• [Element and text position data]:
┄┄┄┄┄┄

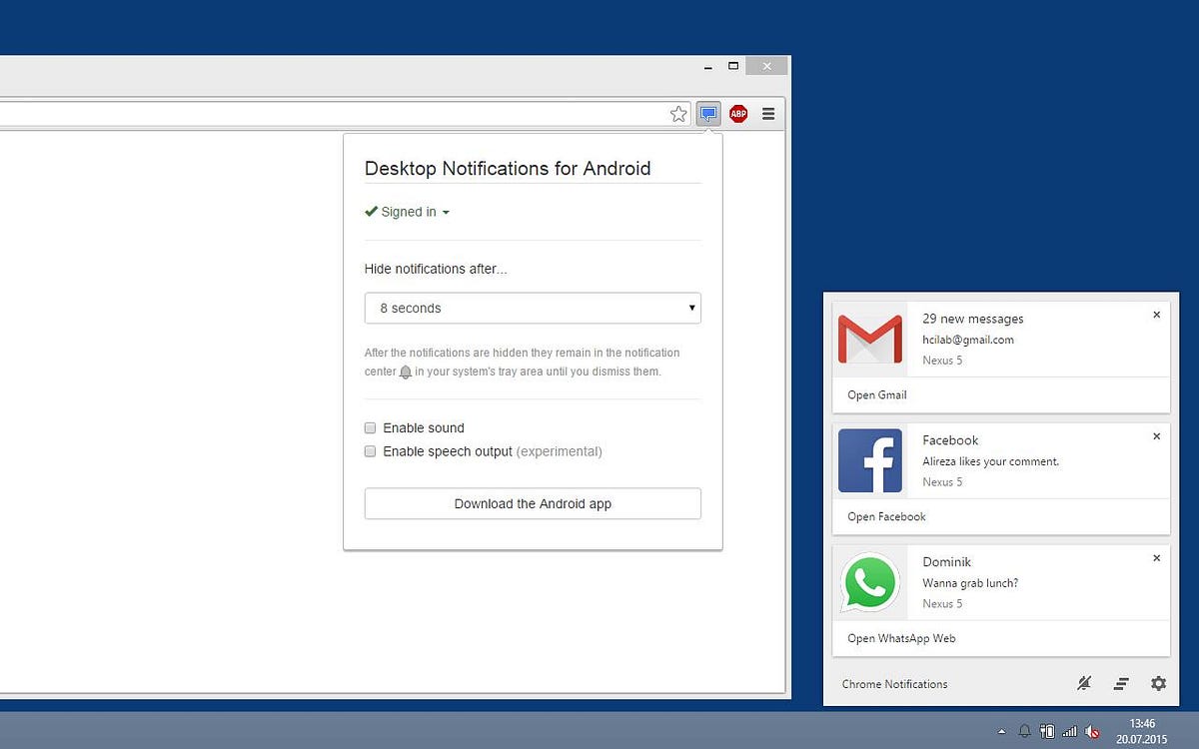Viewport: 1199px width, 749px height.
Task: Click the WhatsApp notification icon
Action: pos(869,583)
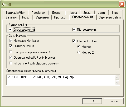Select the Черга tab
Viewport: 126px width, 107px height.
tap(73, 13)
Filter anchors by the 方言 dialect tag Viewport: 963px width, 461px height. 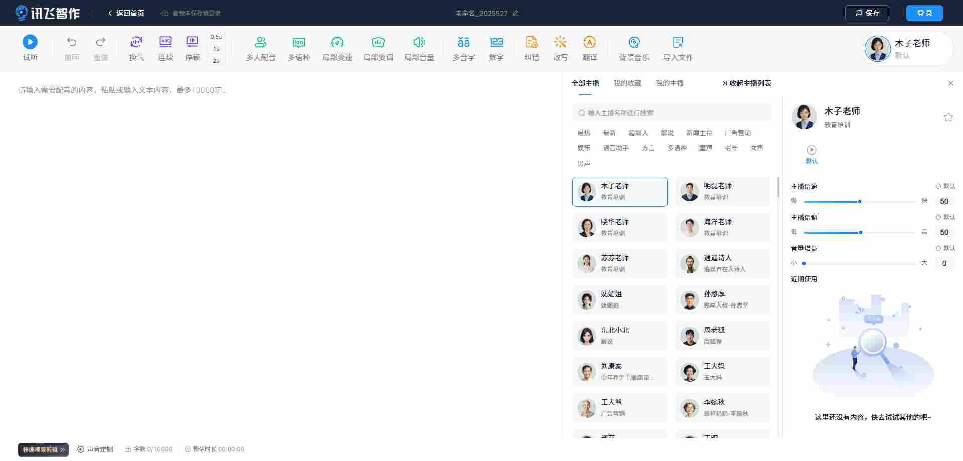(648, 148)
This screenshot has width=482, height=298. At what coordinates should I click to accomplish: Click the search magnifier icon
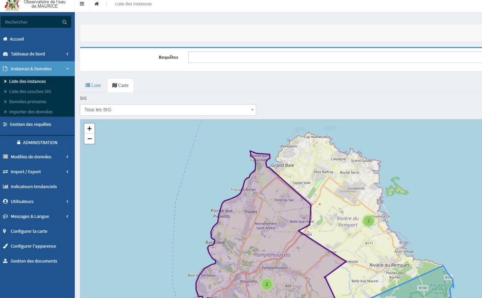tap(64, 22)
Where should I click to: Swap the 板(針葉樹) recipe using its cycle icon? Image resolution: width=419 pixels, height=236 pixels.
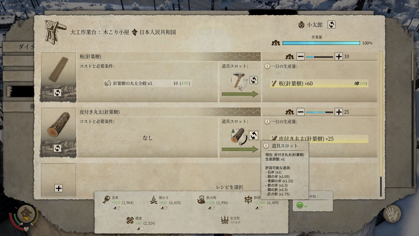[57, 93]
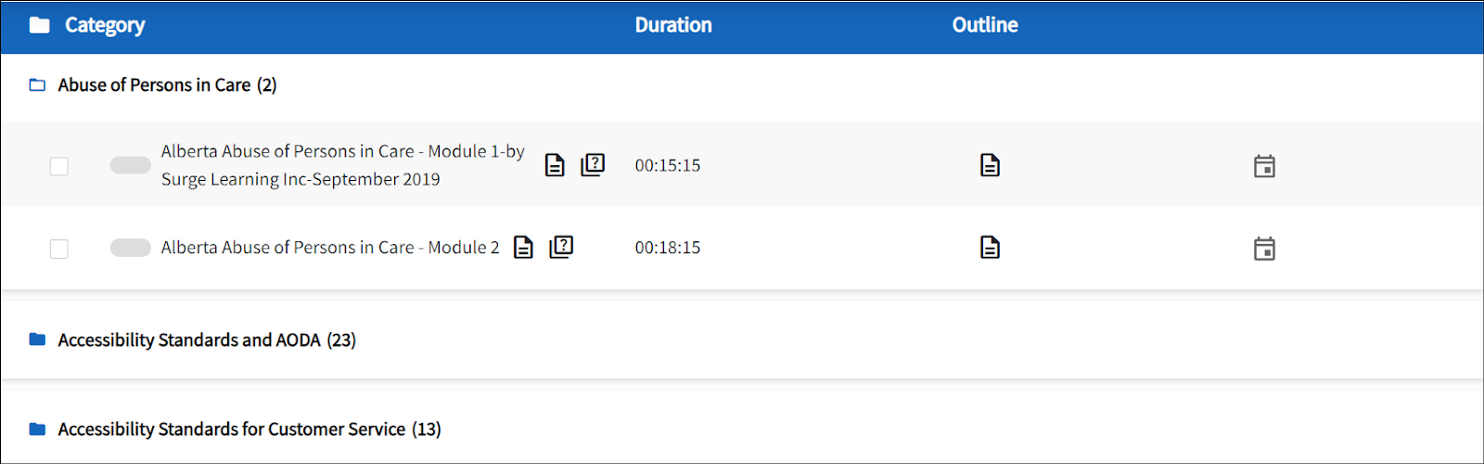The height and width of the screenshot is (464, 1484).
Task: Click the Category column header
Action: (104, 25)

┄┄┄┄┄┄

• [JOB]: Copy the lines of the data verbatim, starting with the line that contains "Where should I" and continuing through the end of the data. Leave the pictures out of your copy.

• [SOLUTION]:
Where should I click to: Swap the 板(針葉樹) recipe using its cycle icon? Image resolution: width=419 pixels, height=236 pixels.
[57, 93]
The height and width of the screenshot is (464, 1484).
Task: Click the Category column header
Action: (104, 25)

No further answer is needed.